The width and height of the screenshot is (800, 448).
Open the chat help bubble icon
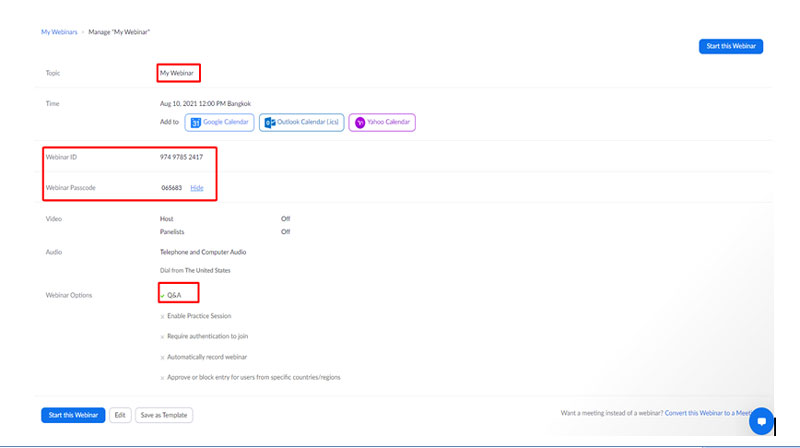coord(761,421)
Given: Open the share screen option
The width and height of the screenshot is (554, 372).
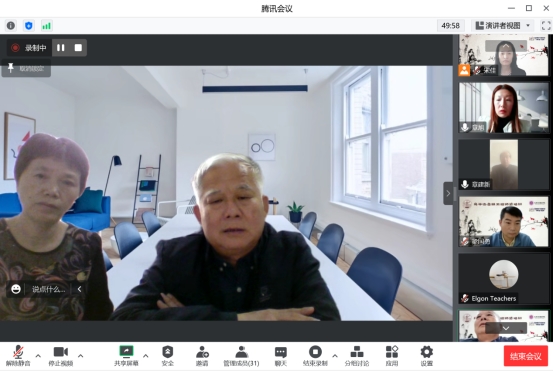Looking at the screenshot, I should tap(126, 356).
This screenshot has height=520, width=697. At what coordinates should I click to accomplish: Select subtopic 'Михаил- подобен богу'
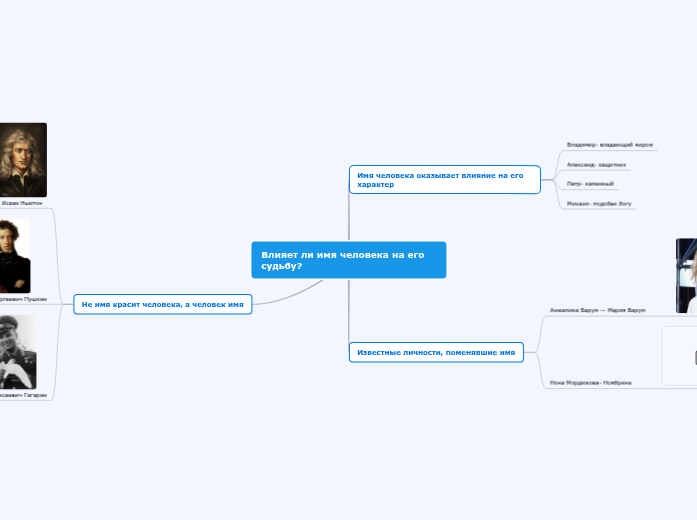coord(599,203)
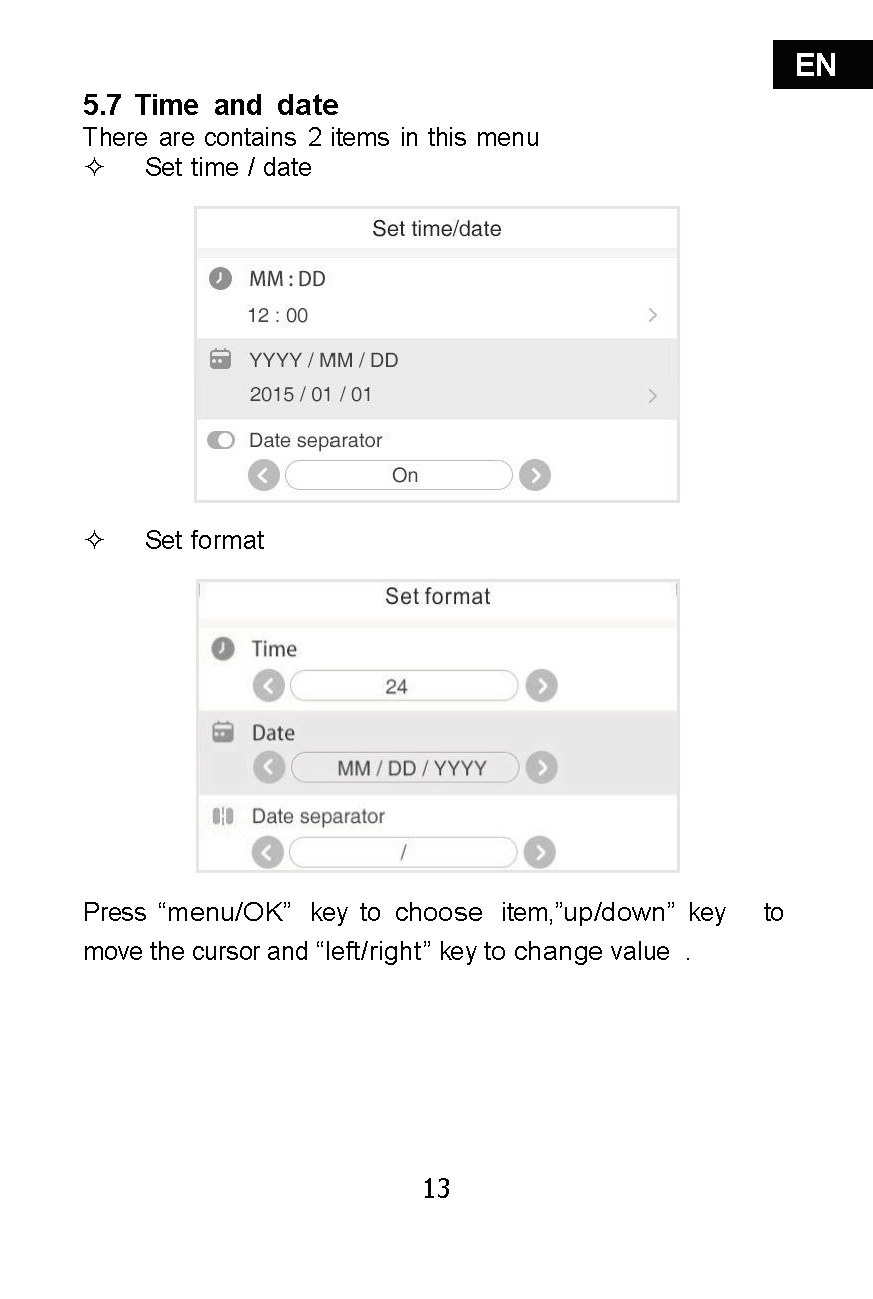This screenshot has width=873, height=1299.
Task: Open the 2015 / 01 / 01 date chevron
Action: (x=653, y=396)

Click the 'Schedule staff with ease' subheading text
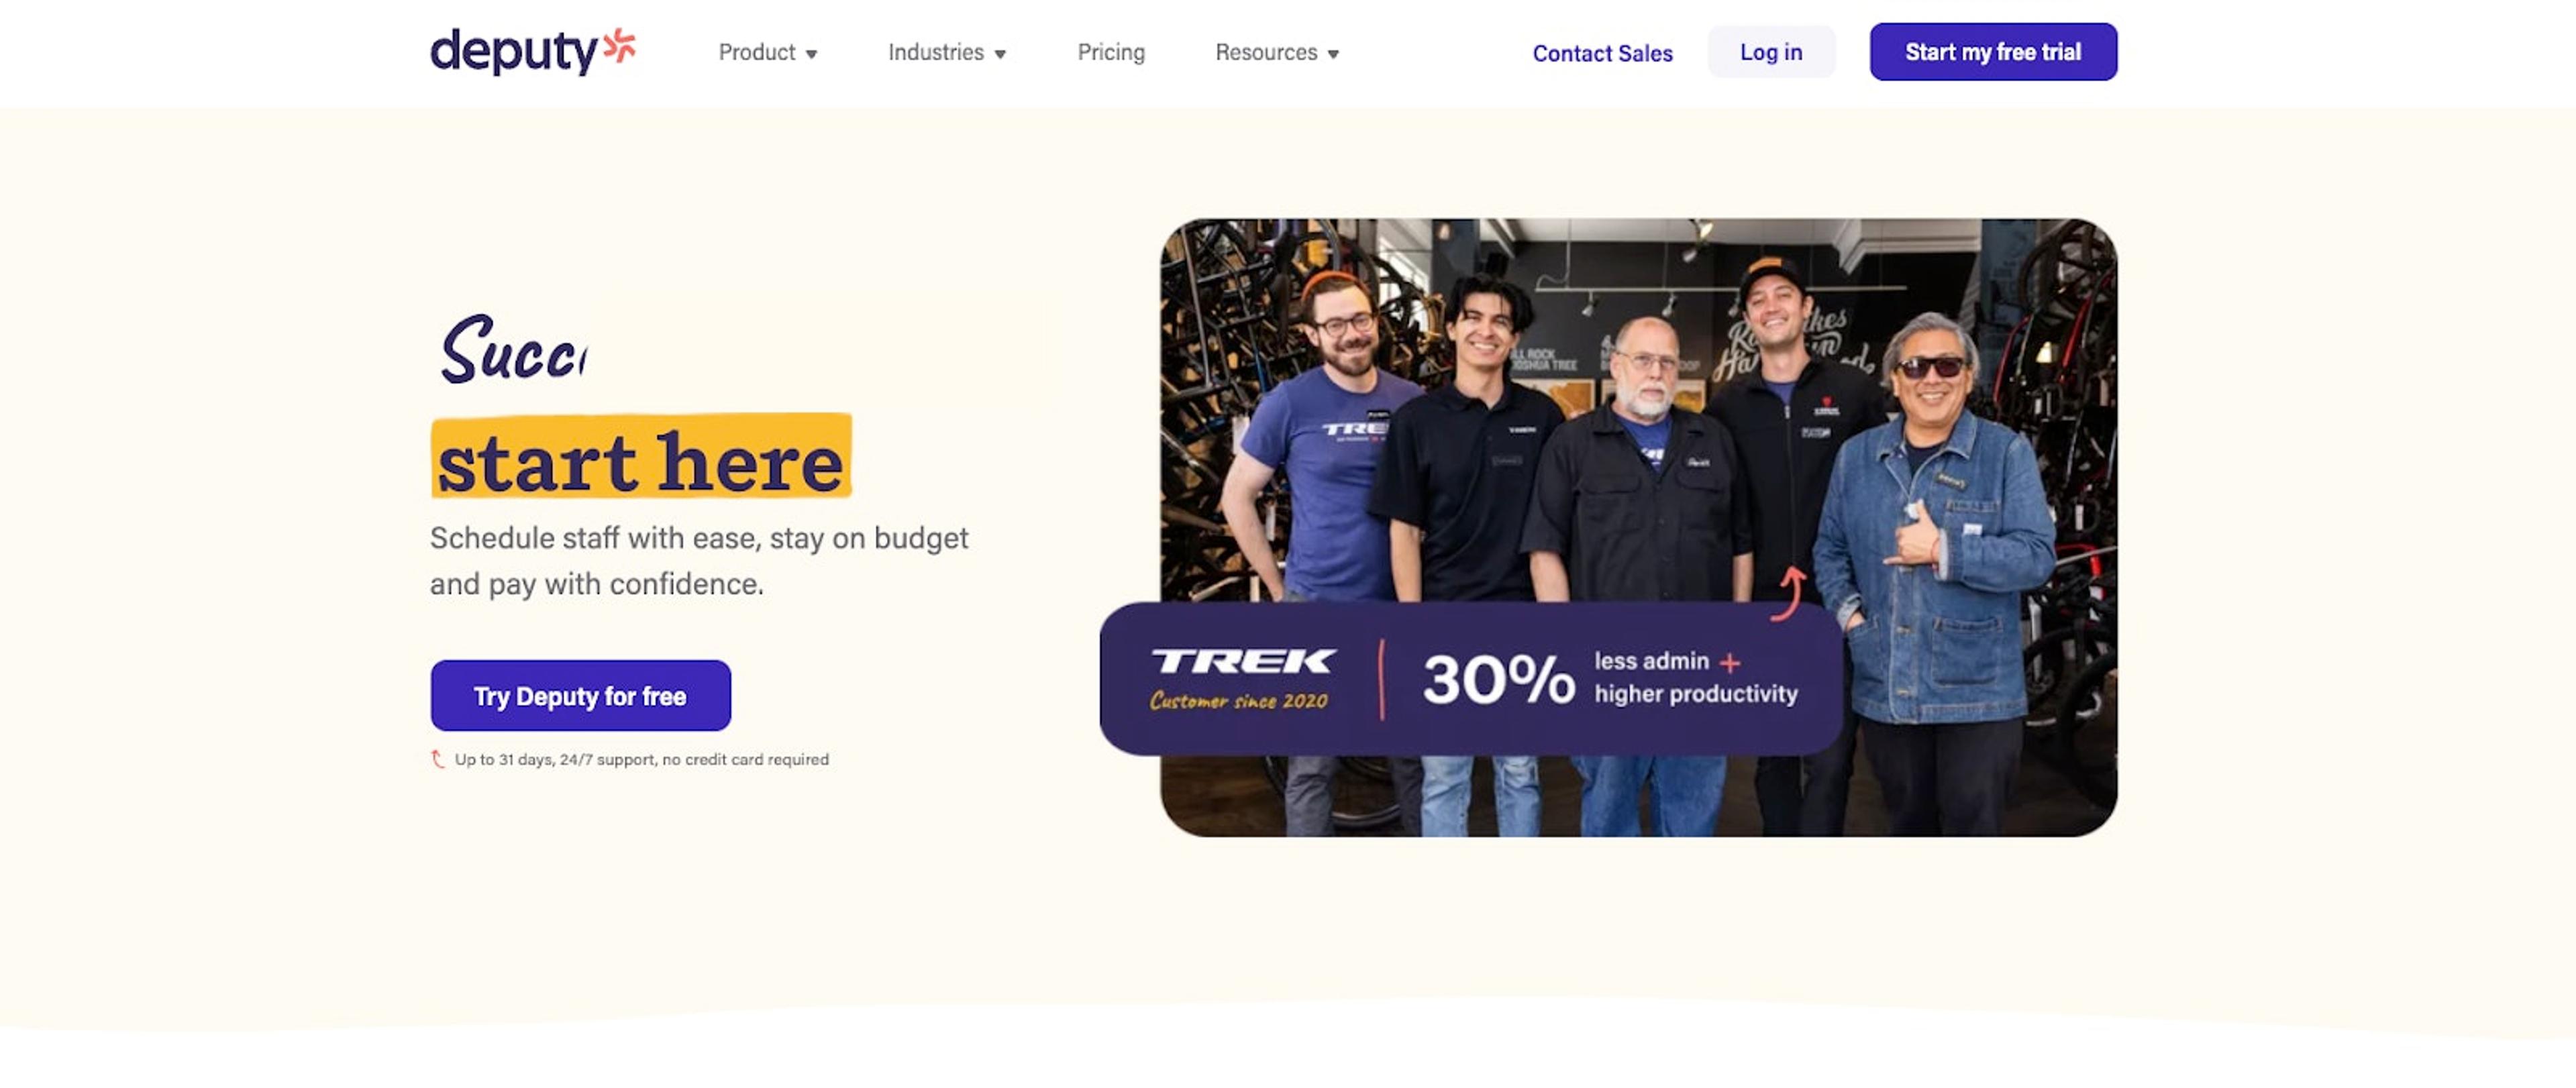[x=699, y=561]
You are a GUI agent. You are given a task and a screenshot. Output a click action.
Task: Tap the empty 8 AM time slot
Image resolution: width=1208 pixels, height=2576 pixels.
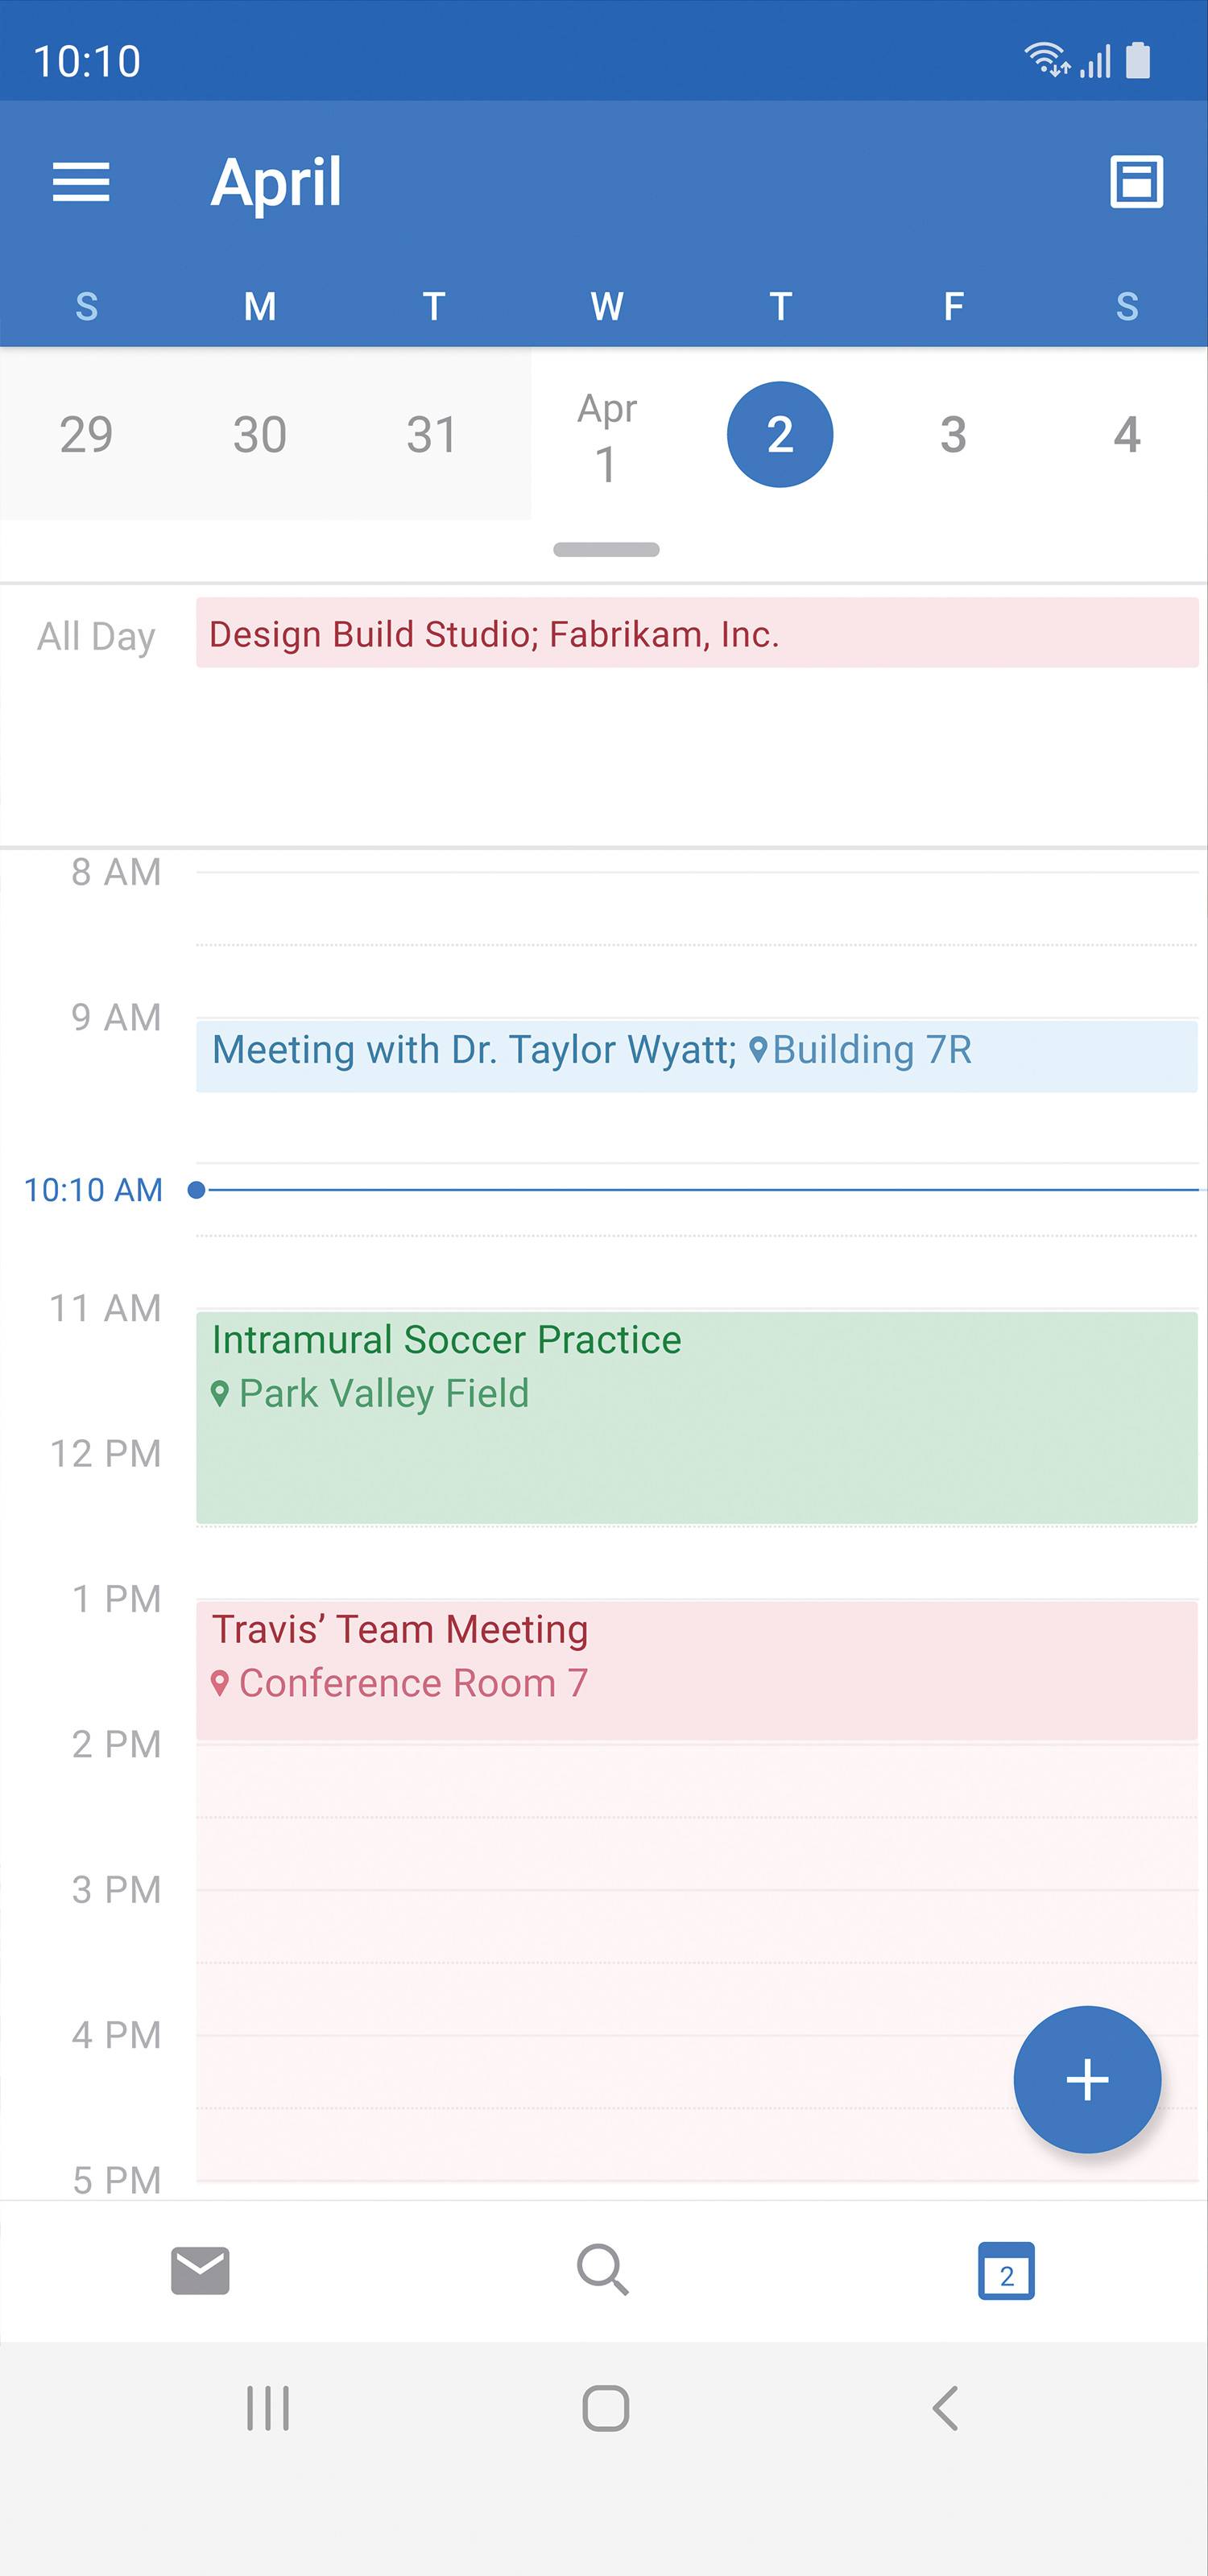tap(696, 908)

================

**Goal of the exercise**
If any image appears in the entries, omit it and return the rest verbatim.

**Solution for this problem**
The width and height of the screenshot is (800, 448).
Open the chat help bubble icon
coord(761,421)
Given: Open the share screen option
The width and height of the screenshot is (554, 372).
Looking at the screenshot, I should tap(126, 356).
This screenshot has height=520, width=697. At what coordinates should I click to accomplish: Select subtopic 'Михаил- подобен богу'
coord(599,203)
This screenshot has width=873, height=1299.
Task: Open the 2015 / 01 / 01 date chevron
Action: (x=653, y=396)

Click the 'Schedule staff with ease' subheading text
[x=699, y=561]
You are a GUI agent. You are given a task and a screenshot. Output a click action.
Task: Tap the empty 8 AM time slot
Image resolution: width=1208 pixels, height=2576 pixels.
tap(696, 908)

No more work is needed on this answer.